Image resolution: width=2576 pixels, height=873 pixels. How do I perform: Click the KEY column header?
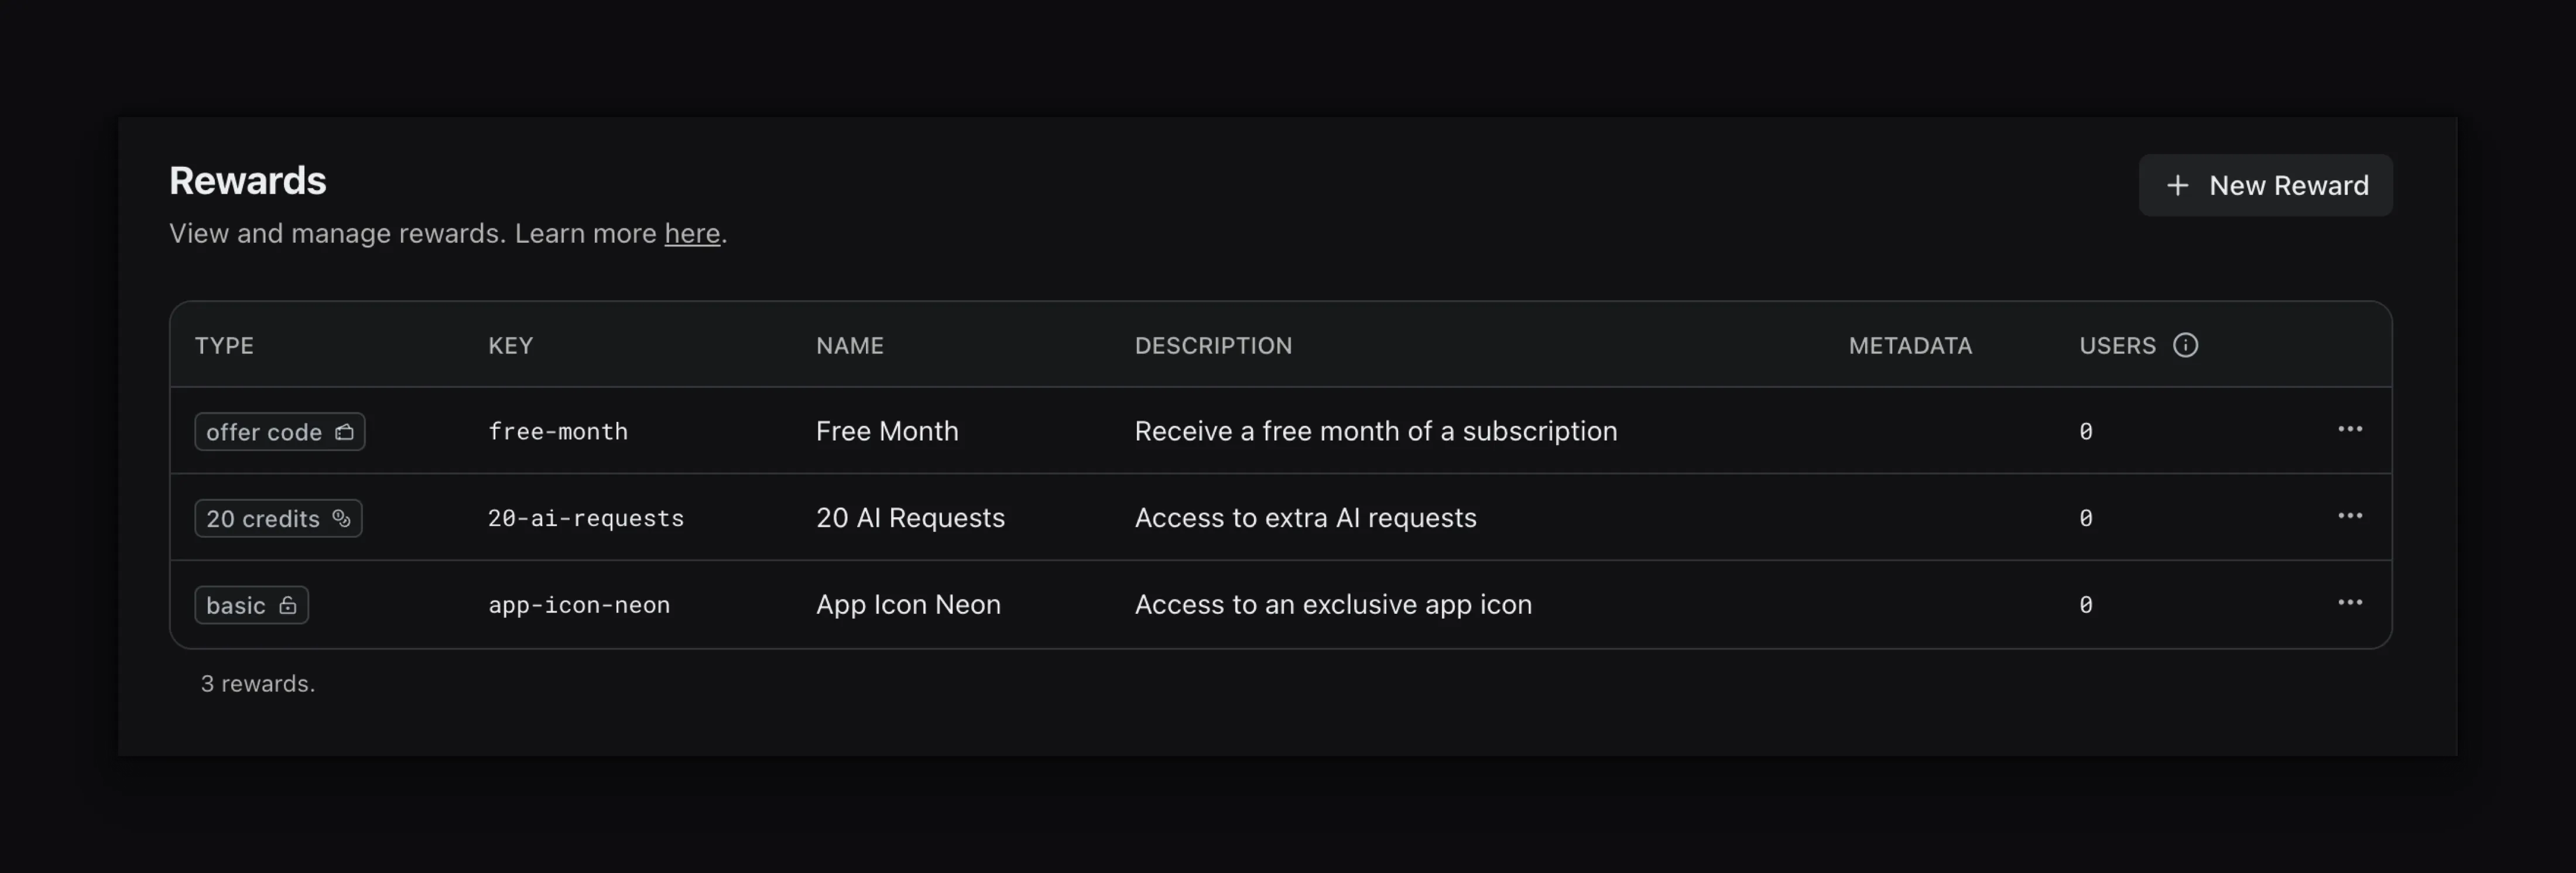[x=510, y=346]
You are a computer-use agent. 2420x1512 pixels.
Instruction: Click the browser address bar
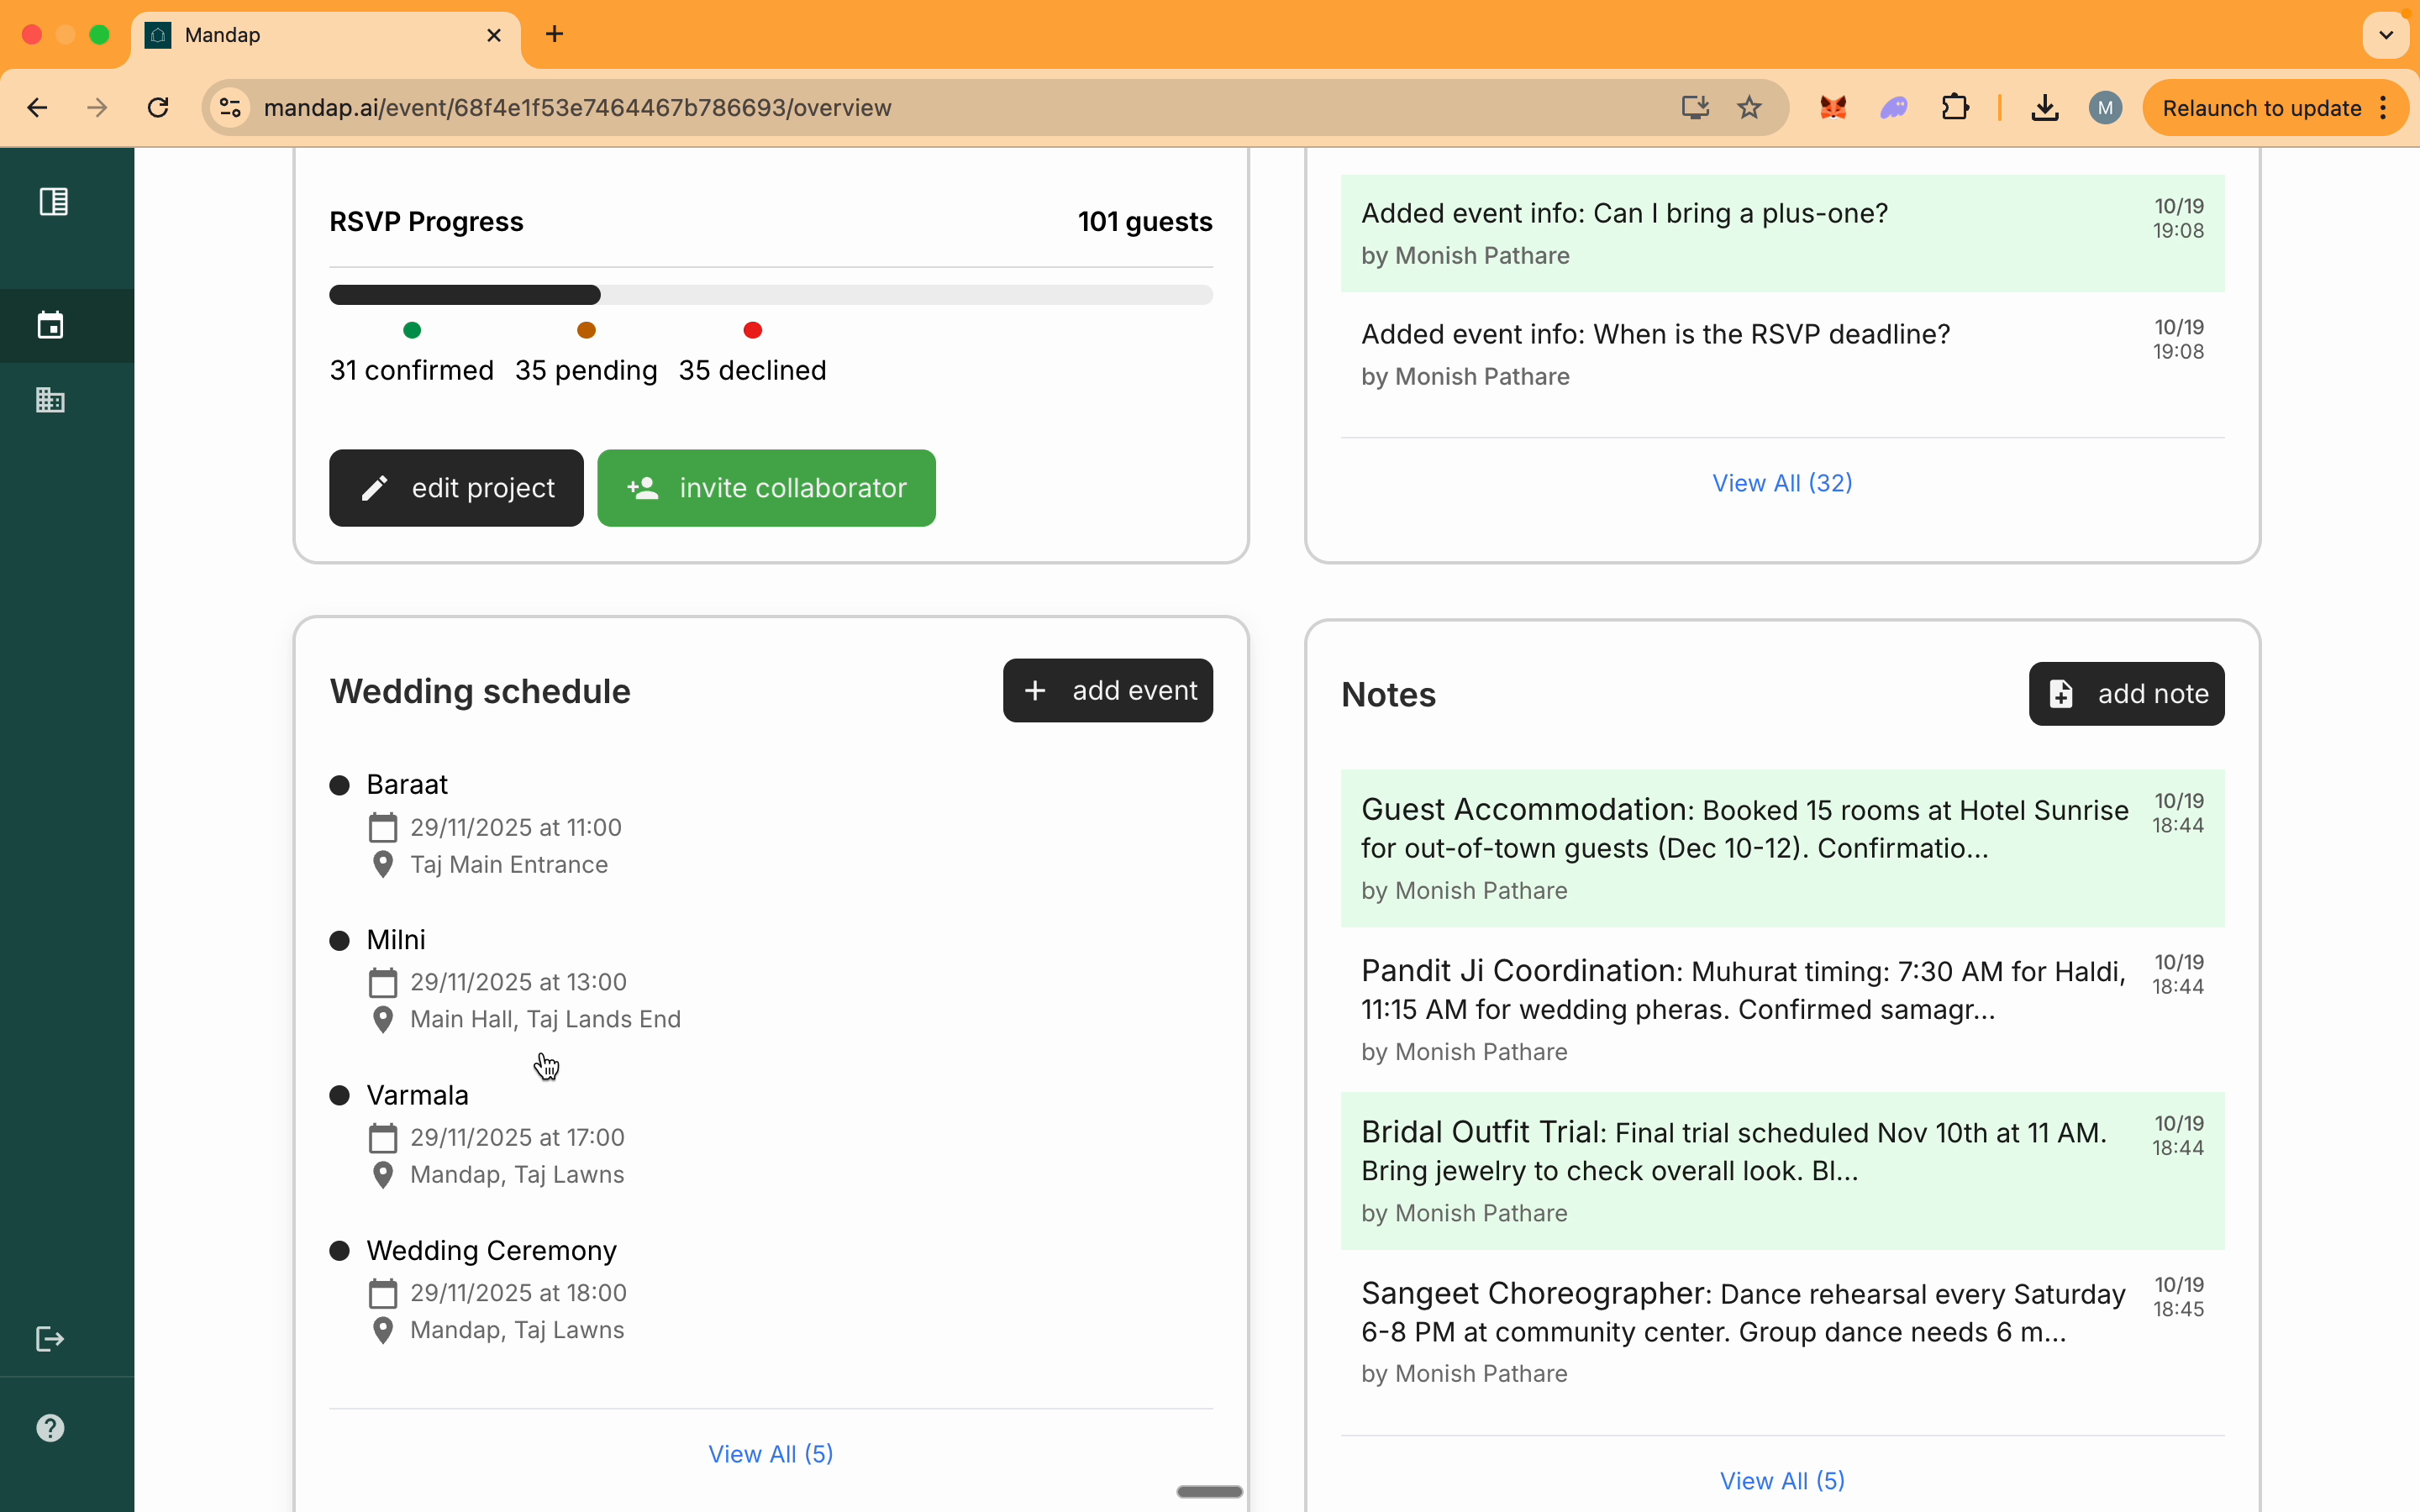coord(900,107)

===============

Problem to solve:
Copy the listing above word for word. Do not include the pictures.

Task response:
Image resolution: width=2576 pixels, height=873 pixels. How do I perform: Click the KEY column header?
[x=510, y=346]
You are a computer-use agent. 2420x1512 pixels.
Instruction: Click the browser address bar
coord(900,107)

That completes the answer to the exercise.